### Selected extract
┌────────
If retail spent a lot more time focusing and obsessing on changes in consumer behaviour as opposed to waiting for this pandemic to sort itself out, combined with making things incrementally better from an internal perspective we might actually start to see some green shoots of customer centric innovative thinking.

Buzzwords are everywhere today, the term omni-channel entered into the digital arena some 15 years ago as B2C woke up to the fact that they now have to cater for more than a couple of consumer touch-points.

From my experience some companies translated this term almost literally and took it as having to be omnipotent

Which for some meant that most of the time the marketing teams were distracted from the activities and channels that provided the most return and subsequently turned marketing into the communication department.

When I talk to the C-Suite, one of the questions I ask is for them to tell me what the last 3 adverts they saw on social media were about.
└────────
### Extracted material
┌────────
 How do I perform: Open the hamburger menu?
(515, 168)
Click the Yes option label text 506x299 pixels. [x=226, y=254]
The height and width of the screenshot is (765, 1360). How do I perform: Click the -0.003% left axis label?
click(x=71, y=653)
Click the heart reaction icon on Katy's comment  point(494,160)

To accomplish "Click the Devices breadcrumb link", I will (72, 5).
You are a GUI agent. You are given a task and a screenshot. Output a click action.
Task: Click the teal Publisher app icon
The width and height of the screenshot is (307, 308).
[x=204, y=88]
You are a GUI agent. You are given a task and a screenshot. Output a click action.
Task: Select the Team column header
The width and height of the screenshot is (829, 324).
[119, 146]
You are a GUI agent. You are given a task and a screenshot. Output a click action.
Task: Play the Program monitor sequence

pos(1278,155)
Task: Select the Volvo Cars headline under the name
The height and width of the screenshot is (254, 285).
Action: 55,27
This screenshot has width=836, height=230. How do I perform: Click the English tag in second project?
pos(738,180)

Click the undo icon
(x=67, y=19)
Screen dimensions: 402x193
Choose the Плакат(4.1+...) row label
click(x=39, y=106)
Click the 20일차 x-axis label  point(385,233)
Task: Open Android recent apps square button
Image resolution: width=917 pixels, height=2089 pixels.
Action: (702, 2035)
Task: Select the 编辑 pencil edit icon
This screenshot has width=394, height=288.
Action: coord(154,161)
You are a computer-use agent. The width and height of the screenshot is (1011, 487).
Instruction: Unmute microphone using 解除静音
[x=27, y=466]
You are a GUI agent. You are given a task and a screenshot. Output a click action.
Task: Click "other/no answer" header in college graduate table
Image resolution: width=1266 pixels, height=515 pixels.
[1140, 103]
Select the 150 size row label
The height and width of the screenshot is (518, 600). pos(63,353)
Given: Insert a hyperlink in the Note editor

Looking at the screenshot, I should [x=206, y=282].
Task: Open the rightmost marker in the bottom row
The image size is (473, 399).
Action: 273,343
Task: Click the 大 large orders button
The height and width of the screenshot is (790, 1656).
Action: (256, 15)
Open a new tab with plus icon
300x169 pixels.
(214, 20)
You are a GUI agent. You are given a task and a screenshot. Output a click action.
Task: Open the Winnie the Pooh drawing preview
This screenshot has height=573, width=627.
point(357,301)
└────────
### Problems to solve
**a)** From the retail commentary, list every hyphenated word or term.
**b)** According to the retail commentary, how long ago did the term omni-channel enter the digital arena?
**c)** Rewrite the retail commentary from "If retail spent" to "of consumer touch-points.", swapping "B2C" for "businesses".

### Results for the exercise
**a)** omni-channel, touch-points, C-Suite

**b)** Some 15 years ago.

**c)**
If retail spent a lot more time focusing and obsessing on changes in consumer behaviour as opposed to waiting for this pandemic to sort itself out, combined with making things incrementally better from an internal perspective we might actually start to see some green shoots of customer centric innovative thinking.

Buzzwords are everywhere today, the term omni-channel entered into the digital arena some 15 years ago as businesses woke up to the fact that they now have to cater for more than a couple of consumer touch-points.